◆ **Set problem**
Edit the rows starting with the line that contains "Given: Open the" and going on through the line that contains "The image size is (1536, 960).", changing "grouping options" to "sorting options" and keeping everything else the same. Return only those lines.

◆ **Rows**
* * * *
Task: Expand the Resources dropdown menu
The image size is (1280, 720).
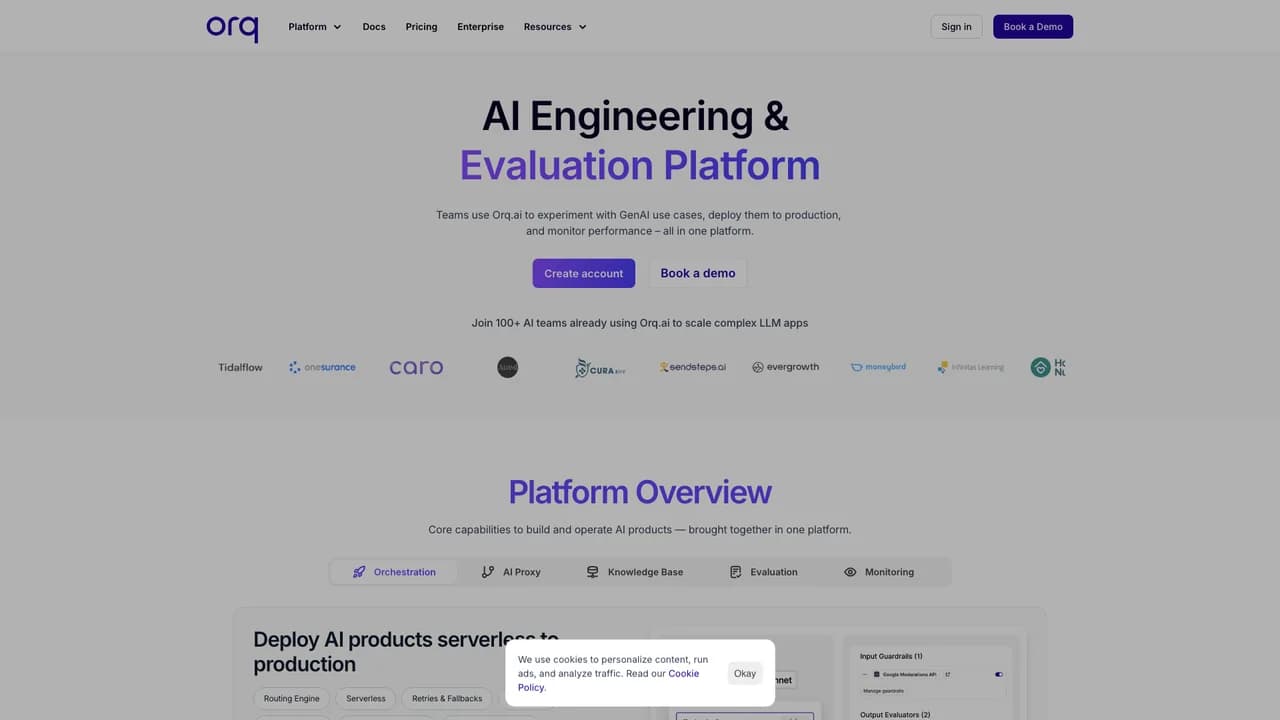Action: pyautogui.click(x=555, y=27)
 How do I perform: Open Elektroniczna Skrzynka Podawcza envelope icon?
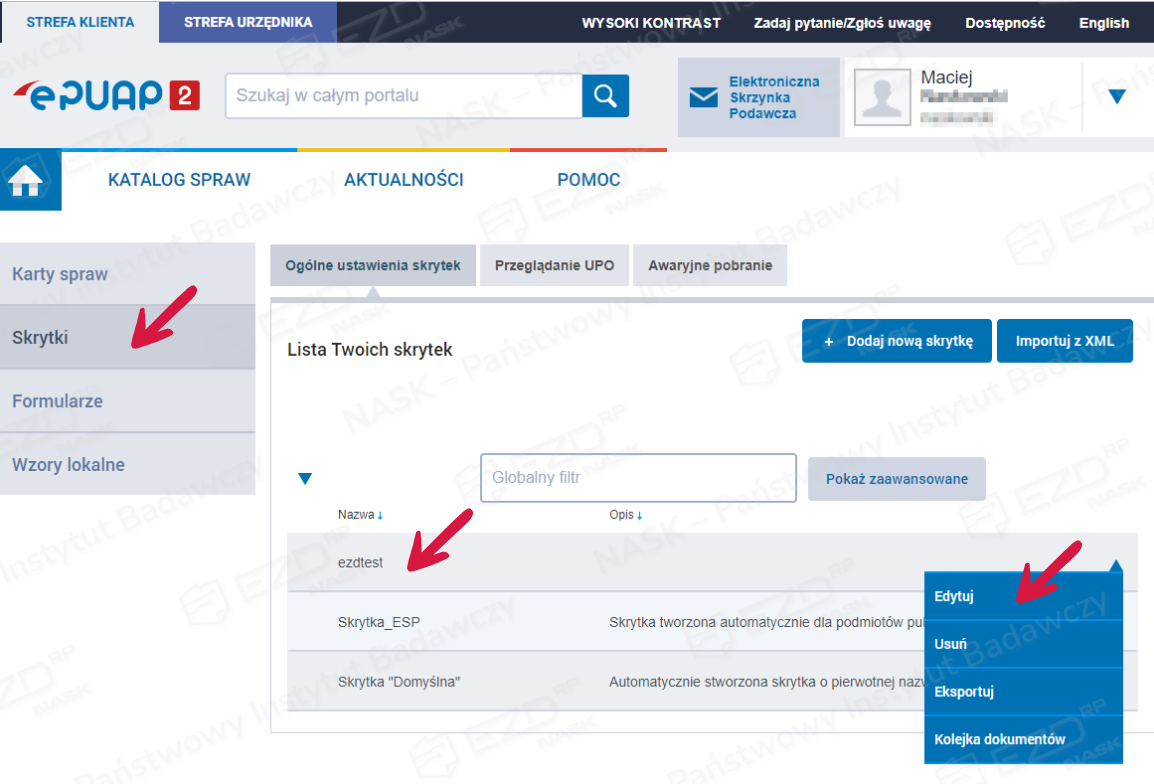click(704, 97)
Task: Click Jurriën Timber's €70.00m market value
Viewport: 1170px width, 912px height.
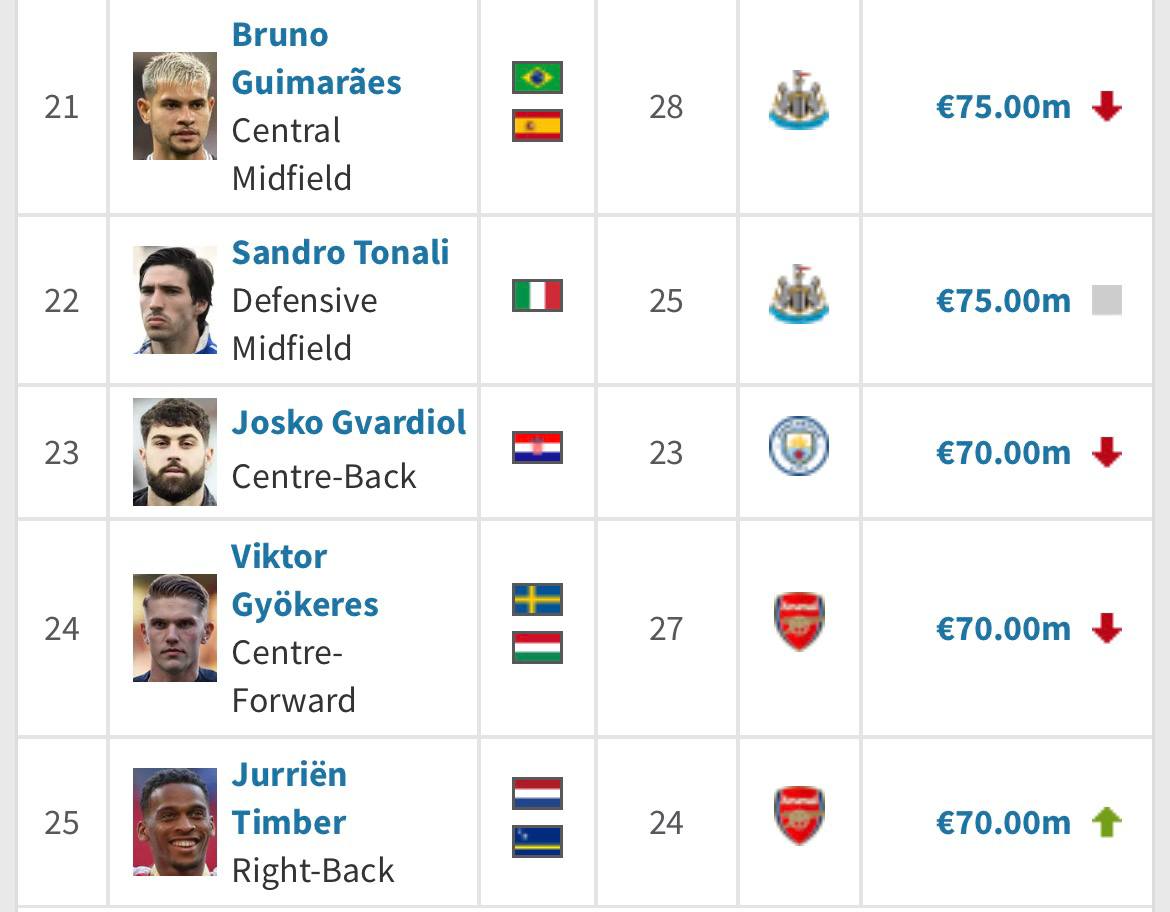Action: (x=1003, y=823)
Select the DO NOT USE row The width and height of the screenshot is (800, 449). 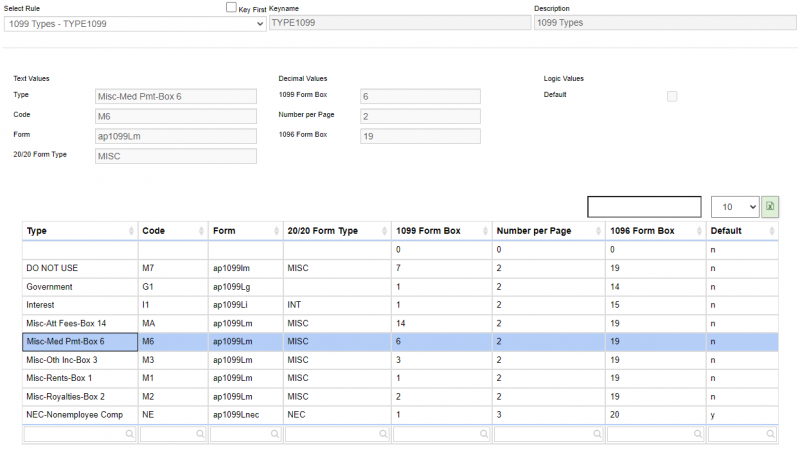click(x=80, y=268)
* * * *
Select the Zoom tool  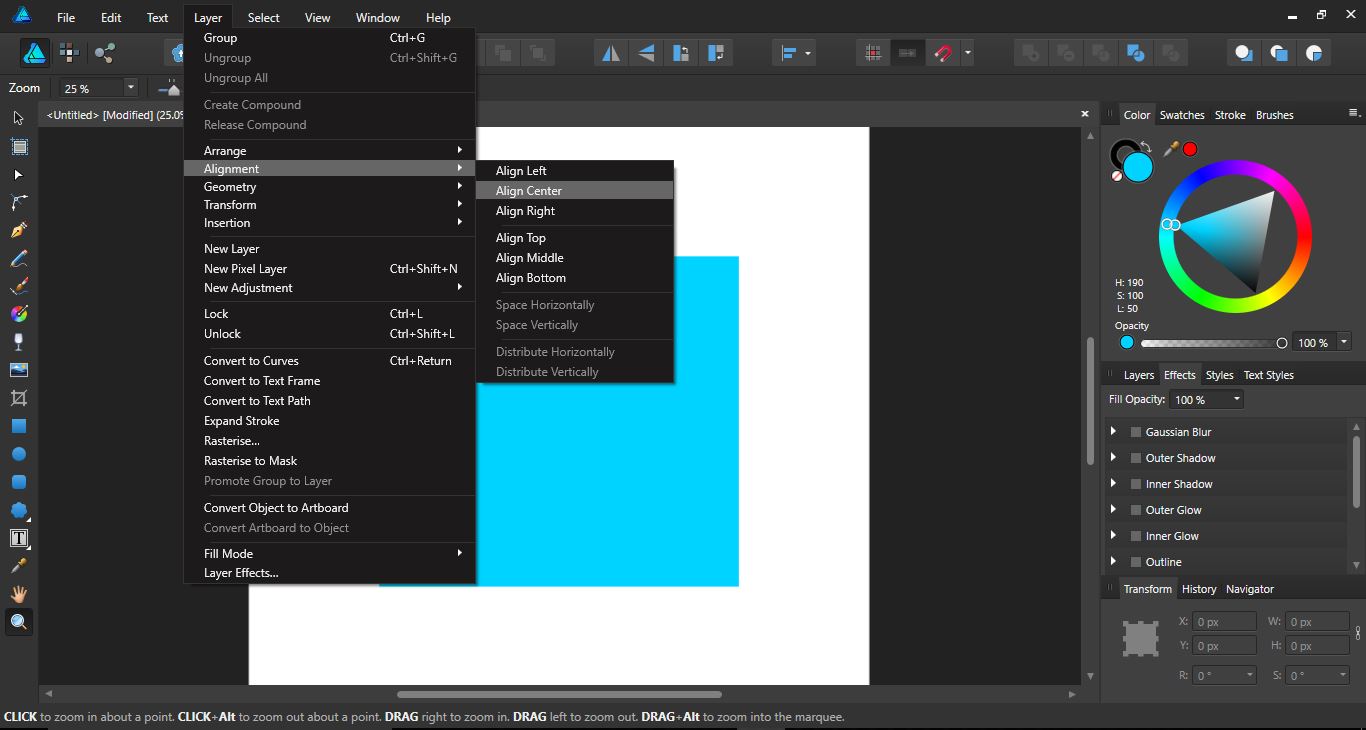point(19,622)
* * * *
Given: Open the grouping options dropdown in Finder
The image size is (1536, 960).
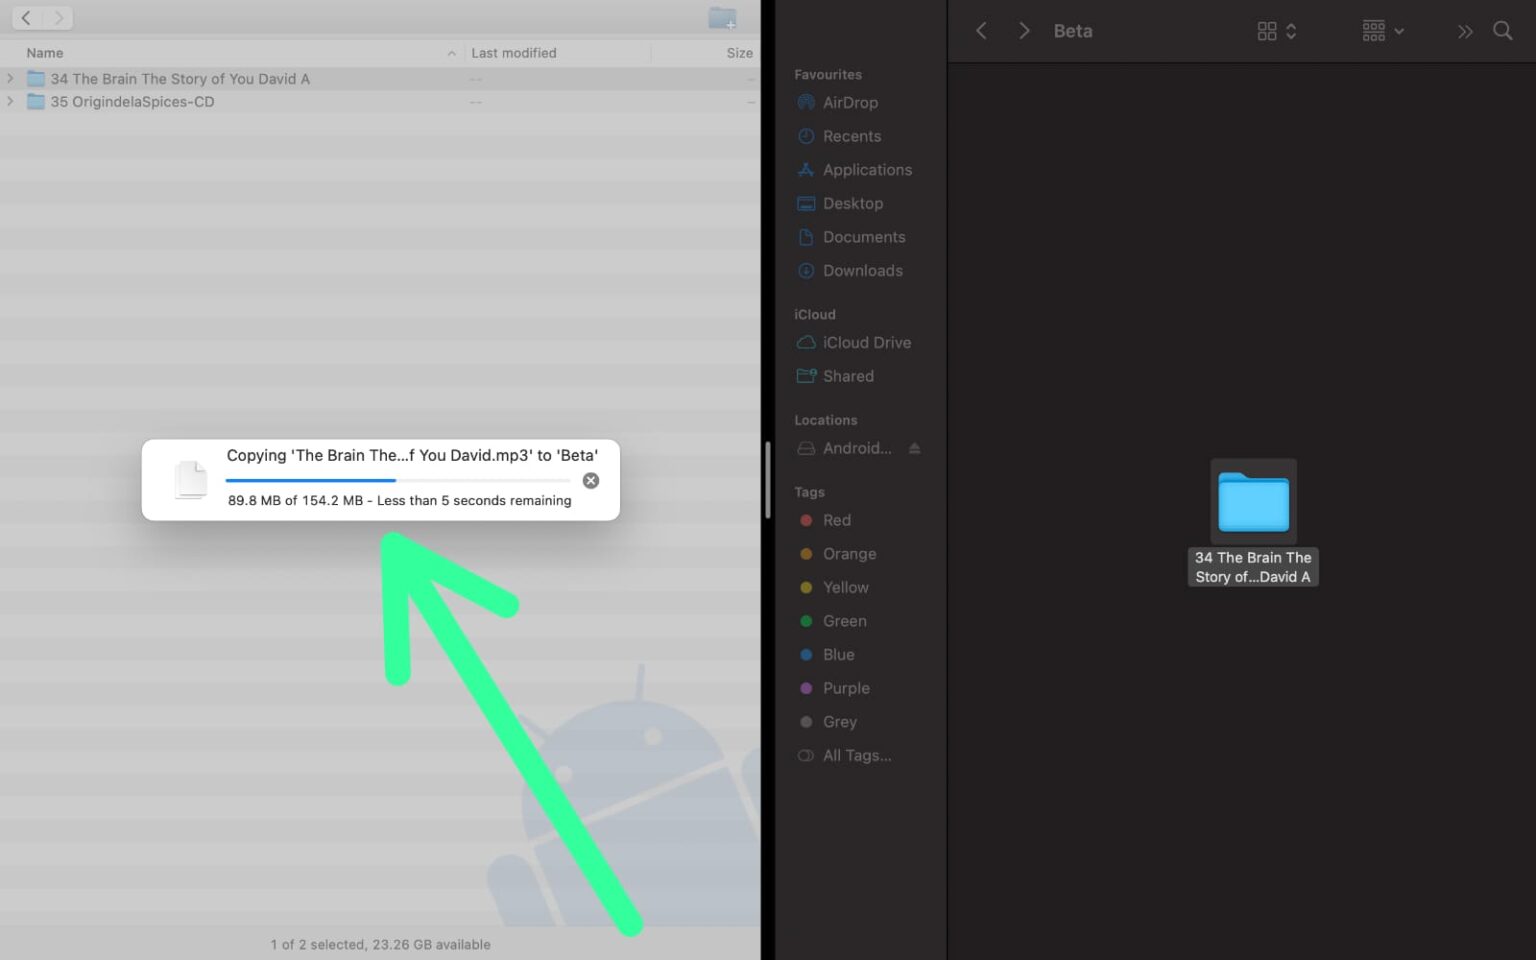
* * * *
◆ **Result**
Given: Open the sorting options dropdown in Finder
The image size is (1536, 960).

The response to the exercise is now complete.